Marine Le Pen maintient sa promesse d’abaisser l’âge légal de départ à la retraite à 62 ans si elle arrive au pouvoir en 2027. Elle défend également la possibilité d’un départ à 60 ans pour certains travailleurs ayant commencé suffisamment tôt, confirmant que les retraites resteront l’un des marqueurs sociaux centraux de son programme présidentiel.
La proposition vise à revenir sur l’allongement de l’âge de départ décidé ces dernières années et à répondre à une demande encore très présente dans une partie de l’opinion. Le Pen cherche ainsi à opposer une promesse de protection sociale à une ligne budgétaire plus restrictive défendue par plusieurs de ses adversaires, notamment ceux qui considèrent qu’un nouvel abaissement de l’âge légal ferait peser une charge importante sur les finances publiques.
Le principal point de débat reste justement le financement. Ramener l’âge légal à 62 ans, tout en ouvrant un départ à 60 ans à certaines carrières longues, implique de compenser davantage d’années de pension et potentiellement moins d’années de cotisations pour une partie des actifs. Sans détail complet sur les économies, recettes supplémentaires ou réformes parallèles permettant d’équilibrer le système, la crédibilité budgétaire de la mesure restera l’un des angles d’attaque majeurs contre Marine Le Pen.
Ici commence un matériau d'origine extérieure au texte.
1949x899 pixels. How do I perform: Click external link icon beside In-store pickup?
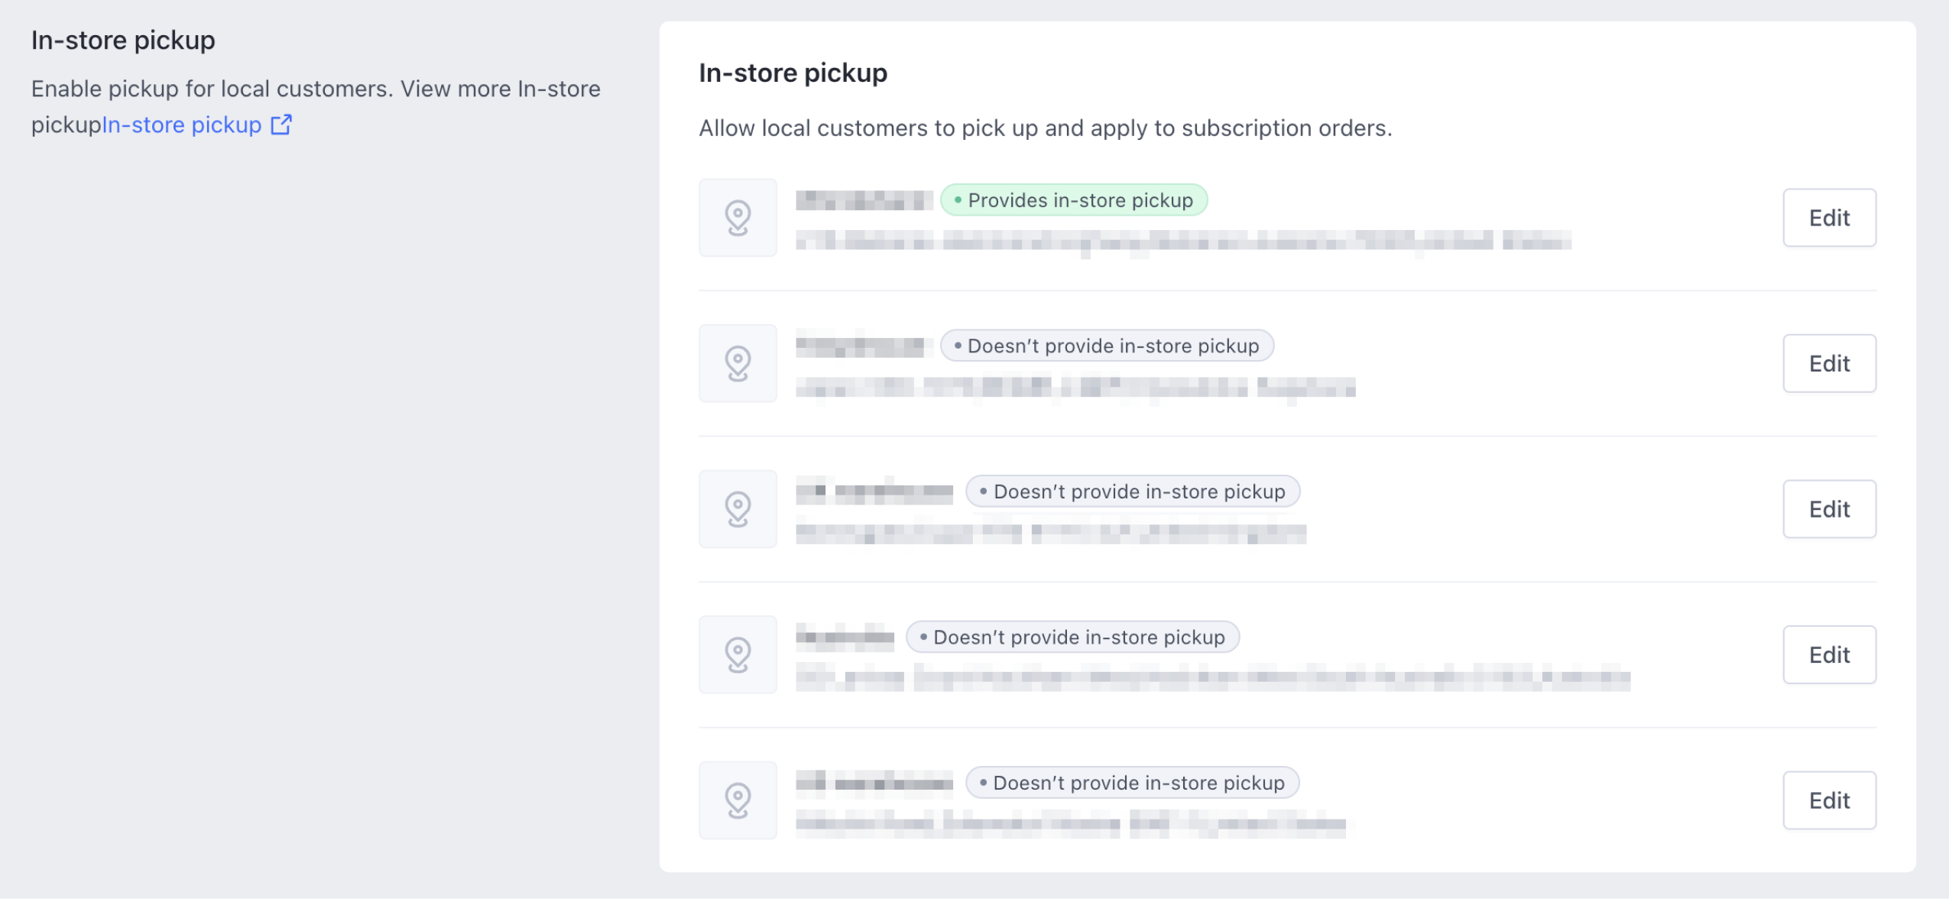(281, 124)
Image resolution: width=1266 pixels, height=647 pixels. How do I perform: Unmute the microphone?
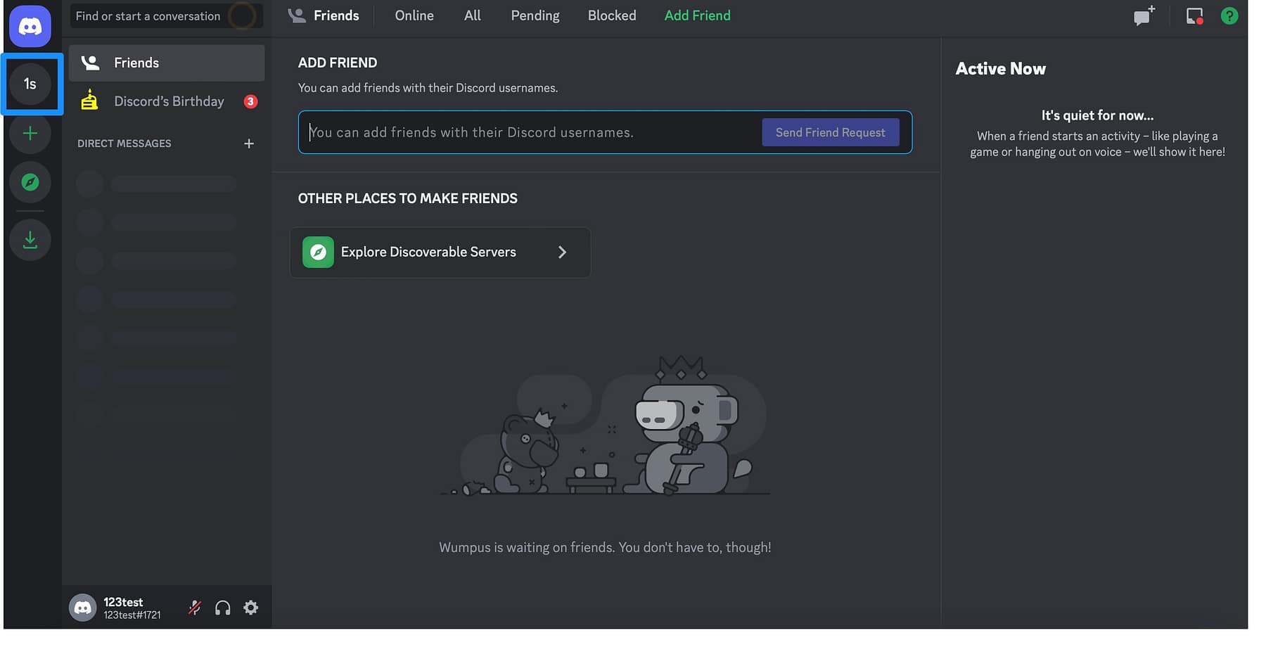pyautogui.click(x=194, y=607)
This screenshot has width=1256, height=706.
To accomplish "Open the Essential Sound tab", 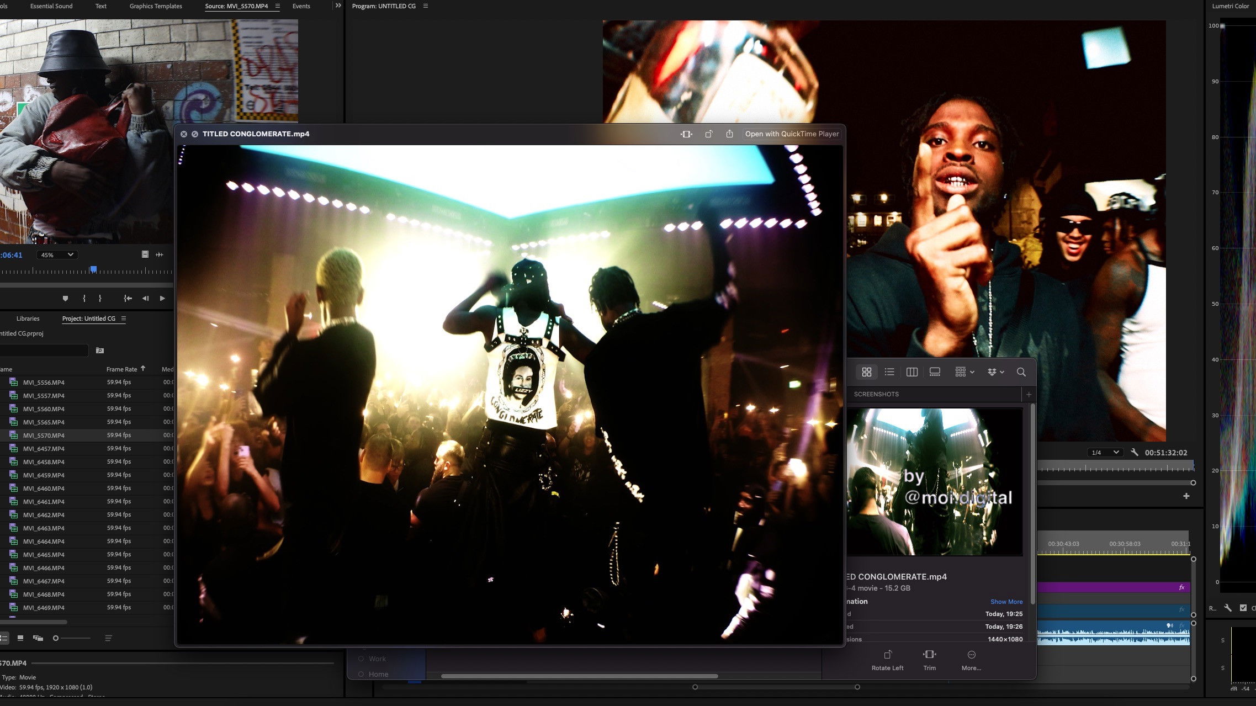I will tap(51, 6).
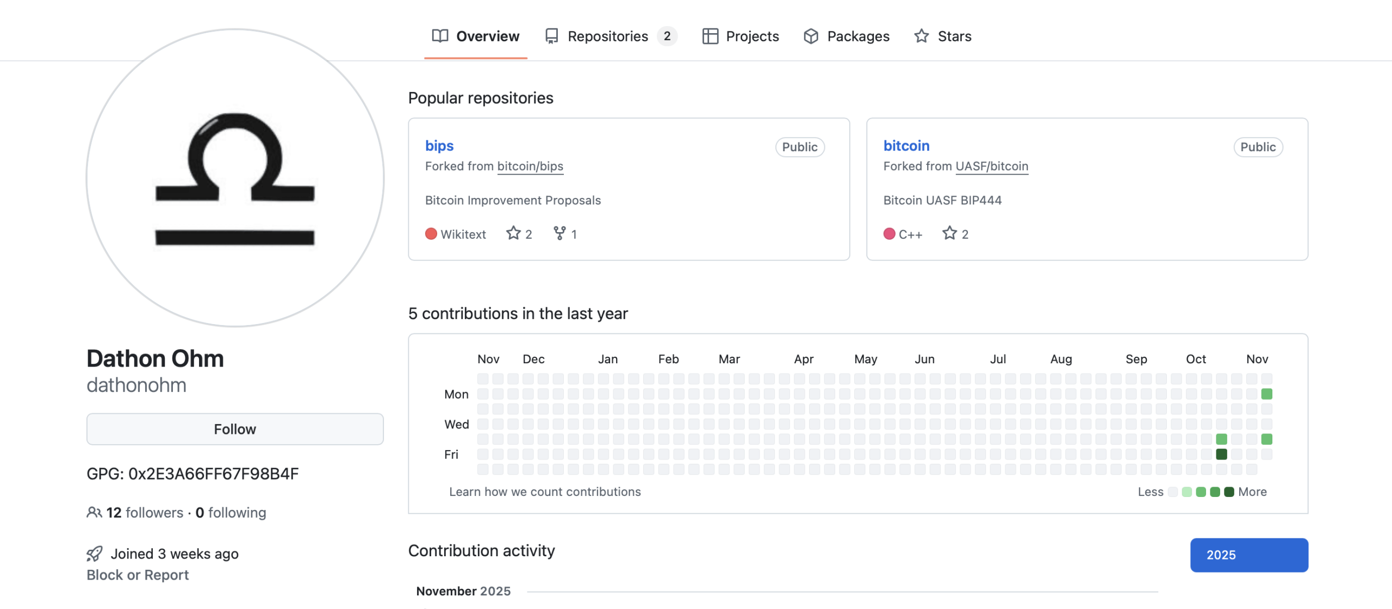Click the followers people icon
The height and width of the screenshot is (609, 1392).
94,512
À l’approche de 2027, la retraite pourrait ainsi redevenir l’un des principaux sujets de confrontation entre candidats. Marine Le Pen assume une ligne claire : revenir à 62 ans et protéger davantage les carrières commencées tôt. Reste désormais à démontrer que cette promesse peut être financée sans aggraver durablement les déficits ni fragiliser l’équilibre du système de retraites.